The ratio (I G / I D ) between the peak intensity (I G ) of 1500-1700 cm −1 and the peak intensity (I D ) of 1000-1400 cm −1 in the Raman spectrum obtained by Raman spectroscopic measurement, and I GG for graphite / I GD , silicon oxide is expressed as I SG / I SD, and carbon nanotube is expressed as I CG / I CD , when the peak intensity ratio of graphite, silicon oxide and carbon nanotube contained in the negative electrode is The lithium ion secondary battery of Claim 1 which satisfy | fills a following formula.
1 <I GG / I GD <20
0.8 <I SG / I SD <2
1 <I CG / I CD <16
The lithium ion secondary battery according to claim 2, wherein a peak intensity ratio of graphite, silicon oxide, and carbon nanotube contained in the negative electrode satisfies the following formula.
10 <I GG / I GD <20
0.9 <I SG / I SD <1.2
1 <I CG / I CD <2
The ratio of the peak area of 1500 ~ 1700 cm -1 in the Raman spectrum obtained by Raman spectroscopy (S G) and 1000 peak area of ~ 1400cm -1 (S D) a (S G / S D), for the graphite S GG / represents a S GD, the silicon oxide expressed as S SG / S SD, when expressed as S CG / S CD for carbon nanotubes, graphite, the peak area ratio of silicon oxide and the carbon nanotubes contained in the negative electrode The lithium ion secondary battery according to any one of claims 1 to 3, wherein the following formula is satisfied.
1 <S GG / S GD <10
0.8 <S SG / S SD <1.2
1 <S CG / S CD < 10
The lithium ion secondary battery according to claim 4, wherein a peak area ratio of graphite, silicon oxide and carbon nanotube contained in the negative electrode satisfies the following formula.
4 <S GG / S GD <10
0.9 <S SG / S SD <1.2
1 <S CG / S CD < 2
2600 ~ peak intensity of 2800 cm -1 in the Raman spectrum obtained by Raman spectroscopy a ratio of (I 2D) and 1000 peak intensity of ~ 1400cm -1 (I D) ( I 2D / I D), for the graphite I G2D / I GD , silicon oxide is expressed as I S2D / I SD, and carbon nanotube is expressed as I C2D / I CD , the peak intensity ratio of graphite, silicon oxide and carbon nanotube contained in the negative electrode is The lithium ion secondary battery according to any one of claims 1 to 5, wherein at least one of the following formulas is satisfied.
0.5 <I G2D / I GD <10
0.2 <I S2D / I SD <1.0
0.8 <I C2D / I CD <7
The lithium ion secondary battery according to claim 6, wherein a peak intensity ratio of graphite, silicon oxide, and carbon nanotube contained in the negative electrode satisfies the following formula.
5 <I G2D / I GD <10
0.5 <I S2D / I SD <0.9
0.8 <I C2D / I CD <1.2
The lithium ion secondary battery according to any one of claims 1 to 7, comprising carbon nanotubes in the negative electrode in an amount of 20% by mass or less based on the total amount of the negative electrode active material.

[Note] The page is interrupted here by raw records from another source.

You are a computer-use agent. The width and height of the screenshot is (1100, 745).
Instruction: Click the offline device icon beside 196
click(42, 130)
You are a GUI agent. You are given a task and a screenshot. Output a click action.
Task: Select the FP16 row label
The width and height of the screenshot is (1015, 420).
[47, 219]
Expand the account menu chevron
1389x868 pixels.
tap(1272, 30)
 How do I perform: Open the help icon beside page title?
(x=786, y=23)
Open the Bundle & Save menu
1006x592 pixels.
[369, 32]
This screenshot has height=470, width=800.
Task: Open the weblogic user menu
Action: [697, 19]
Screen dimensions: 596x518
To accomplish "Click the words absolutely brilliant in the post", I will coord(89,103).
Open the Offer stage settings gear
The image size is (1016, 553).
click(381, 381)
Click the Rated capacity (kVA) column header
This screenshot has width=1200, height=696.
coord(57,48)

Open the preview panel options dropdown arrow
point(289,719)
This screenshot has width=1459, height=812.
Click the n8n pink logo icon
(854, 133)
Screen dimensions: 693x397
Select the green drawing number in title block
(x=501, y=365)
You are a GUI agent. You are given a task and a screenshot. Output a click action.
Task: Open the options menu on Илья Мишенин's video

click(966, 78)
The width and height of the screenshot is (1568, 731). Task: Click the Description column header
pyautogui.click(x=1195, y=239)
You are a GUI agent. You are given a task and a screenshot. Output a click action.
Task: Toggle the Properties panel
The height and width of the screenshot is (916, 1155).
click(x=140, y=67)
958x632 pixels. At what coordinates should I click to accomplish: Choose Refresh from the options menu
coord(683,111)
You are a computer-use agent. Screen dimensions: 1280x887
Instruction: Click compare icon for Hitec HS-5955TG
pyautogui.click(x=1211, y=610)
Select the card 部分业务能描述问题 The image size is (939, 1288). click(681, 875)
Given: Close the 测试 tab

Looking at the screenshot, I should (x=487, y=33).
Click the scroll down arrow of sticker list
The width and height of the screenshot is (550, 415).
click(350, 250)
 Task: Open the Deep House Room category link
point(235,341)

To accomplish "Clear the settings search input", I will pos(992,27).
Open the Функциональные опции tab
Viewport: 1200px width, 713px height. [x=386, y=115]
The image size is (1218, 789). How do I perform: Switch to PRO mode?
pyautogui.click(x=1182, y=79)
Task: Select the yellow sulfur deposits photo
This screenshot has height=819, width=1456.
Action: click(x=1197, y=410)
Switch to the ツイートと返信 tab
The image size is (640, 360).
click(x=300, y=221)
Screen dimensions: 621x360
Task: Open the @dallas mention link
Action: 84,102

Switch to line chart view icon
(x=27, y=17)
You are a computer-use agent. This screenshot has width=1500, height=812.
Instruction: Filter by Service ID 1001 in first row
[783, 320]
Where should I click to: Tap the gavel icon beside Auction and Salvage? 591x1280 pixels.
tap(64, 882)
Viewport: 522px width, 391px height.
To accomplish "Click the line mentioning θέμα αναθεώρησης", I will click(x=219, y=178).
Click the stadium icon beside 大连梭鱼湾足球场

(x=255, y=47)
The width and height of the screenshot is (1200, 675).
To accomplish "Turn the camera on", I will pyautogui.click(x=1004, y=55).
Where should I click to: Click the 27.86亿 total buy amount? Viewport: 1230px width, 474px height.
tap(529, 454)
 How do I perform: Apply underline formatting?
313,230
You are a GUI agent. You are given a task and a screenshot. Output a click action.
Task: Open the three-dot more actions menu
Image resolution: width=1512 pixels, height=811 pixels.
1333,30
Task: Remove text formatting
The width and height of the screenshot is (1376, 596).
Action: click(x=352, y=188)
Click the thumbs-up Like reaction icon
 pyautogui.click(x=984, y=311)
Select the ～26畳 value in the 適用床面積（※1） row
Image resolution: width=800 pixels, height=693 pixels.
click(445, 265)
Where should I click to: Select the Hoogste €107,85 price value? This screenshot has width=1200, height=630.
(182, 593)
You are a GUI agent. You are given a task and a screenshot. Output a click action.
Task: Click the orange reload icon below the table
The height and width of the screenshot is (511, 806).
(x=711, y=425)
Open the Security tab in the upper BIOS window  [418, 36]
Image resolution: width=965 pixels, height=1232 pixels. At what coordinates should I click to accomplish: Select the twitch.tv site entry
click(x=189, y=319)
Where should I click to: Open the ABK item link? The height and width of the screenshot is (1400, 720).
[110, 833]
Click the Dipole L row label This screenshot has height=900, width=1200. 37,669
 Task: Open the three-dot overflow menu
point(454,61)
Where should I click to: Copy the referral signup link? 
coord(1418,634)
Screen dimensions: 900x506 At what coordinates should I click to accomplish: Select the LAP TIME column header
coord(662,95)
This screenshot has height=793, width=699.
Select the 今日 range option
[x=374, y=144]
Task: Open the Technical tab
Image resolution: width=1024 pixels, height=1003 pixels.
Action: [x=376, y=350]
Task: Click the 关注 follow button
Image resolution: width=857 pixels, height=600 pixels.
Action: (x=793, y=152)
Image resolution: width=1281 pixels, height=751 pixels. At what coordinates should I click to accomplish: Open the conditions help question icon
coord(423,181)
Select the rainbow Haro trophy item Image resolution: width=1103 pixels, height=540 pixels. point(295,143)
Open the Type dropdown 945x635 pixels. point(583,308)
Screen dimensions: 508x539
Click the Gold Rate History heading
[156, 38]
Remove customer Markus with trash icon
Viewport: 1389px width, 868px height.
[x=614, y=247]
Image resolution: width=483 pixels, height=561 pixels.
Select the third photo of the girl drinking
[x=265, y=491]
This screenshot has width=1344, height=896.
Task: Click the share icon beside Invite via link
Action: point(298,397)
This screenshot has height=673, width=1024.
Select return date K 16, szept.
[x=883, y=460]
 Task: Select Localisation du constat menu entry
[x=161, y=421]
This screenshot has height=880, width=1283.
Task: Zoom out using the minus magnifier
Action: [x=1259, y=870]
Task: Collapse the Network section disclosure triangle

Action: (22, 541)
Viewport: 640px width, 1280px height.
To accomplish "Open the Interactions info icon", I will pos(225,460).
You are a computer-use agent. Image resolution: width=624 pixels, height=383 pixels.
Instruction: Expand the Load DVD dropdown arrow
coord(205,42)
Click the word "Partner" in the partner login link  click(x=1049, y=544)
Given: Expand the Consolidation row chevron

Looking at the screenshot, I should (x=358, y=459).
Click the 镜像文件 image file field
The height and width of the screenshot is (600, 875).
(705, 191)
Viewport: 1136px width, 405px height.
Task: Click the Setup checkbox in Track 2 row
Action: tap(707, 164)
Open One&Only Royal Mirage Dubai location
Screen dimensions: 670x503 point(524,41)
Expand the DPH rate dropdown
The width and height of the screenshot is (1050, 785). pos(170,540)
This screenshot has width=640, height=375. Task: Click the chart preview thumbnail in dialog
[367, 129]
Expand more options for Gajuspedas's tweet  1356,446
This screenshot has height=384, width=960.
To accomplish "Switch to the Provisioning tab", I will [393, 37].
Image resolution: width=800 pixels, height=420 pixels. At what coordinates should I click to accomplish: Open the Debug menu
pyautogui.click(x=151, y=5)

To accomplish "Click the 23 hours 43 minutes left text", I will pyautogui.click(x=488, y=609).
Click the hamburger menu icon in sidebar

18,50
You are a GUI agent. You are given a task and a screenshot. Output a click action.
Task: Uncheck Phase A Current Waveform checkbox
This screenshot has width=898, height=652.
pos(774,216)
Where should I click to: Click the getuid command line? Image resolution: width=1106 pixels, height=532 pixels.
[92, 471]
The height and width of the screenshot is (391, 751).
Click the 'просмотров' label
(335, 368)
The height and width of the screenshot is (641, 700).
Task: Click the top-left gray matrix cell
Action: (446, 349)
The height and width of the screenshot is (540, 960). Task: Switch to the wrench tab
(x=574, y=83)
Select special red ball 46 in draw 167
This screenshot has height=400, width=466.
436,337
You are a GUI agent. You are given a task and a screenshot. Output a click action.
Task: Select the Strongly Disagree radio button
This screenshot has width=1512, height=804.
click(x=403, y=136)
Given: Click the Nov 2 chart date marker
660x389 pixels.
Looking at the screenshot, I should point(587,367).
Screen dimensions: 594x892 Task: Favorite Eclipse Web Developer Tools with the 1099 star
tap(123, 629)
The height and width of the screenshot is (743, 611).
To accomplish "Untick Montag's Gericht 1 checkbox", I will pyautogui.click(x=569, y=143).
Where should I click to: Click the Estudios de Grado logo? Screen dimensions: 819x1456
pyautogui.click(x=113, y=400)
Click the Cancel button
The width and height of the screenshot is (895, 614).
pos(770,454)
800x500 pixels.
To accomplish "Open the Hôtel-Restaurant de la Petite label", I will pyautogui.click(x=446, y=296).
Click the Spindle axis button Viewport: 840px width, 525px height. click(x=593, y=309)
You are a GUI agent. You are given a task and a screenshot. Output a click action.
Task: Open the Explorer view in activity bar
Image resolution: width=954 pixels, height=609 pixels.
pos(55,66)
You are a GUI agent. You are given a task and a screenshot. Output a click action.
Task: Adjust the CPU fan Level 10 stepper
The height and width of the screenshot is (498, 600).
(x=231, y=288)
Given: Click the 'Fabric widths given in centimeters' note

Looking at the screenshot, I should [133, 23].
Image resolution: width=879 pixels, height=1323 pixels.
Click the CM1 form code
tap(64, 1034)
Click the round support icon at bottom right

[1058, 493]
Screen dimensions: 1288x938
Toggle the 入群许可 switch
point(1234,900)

The lithium ion secondary battery according to claim 8, comprising carbon nanotubes in the negative electrode in an amount of 5% by mass or less based on the total amount of the negative electrode active material.
A vehicle equipped with the lithium ion secondary battery according to any one of claims 1 to 9.
A method for manufacturing a secondary battery, comprising:
Laminating a positive electrode and a negative electrode via a separator to produce an electrode element;
Encapsulating the electrode element and the electrolyte in an exterior body;
Including
The negative electrode includes a carbon nanotube having a peak at 2600 to 2800 cm −1 in a Raman spectrum obtained by Raman spectroscopy, graphite, and a silicon oxide having a composition represented by SiO x (where 0 <x ≦ 2). The manufacturing method of a lithium ion secondary battery characterized by the above-mentioned.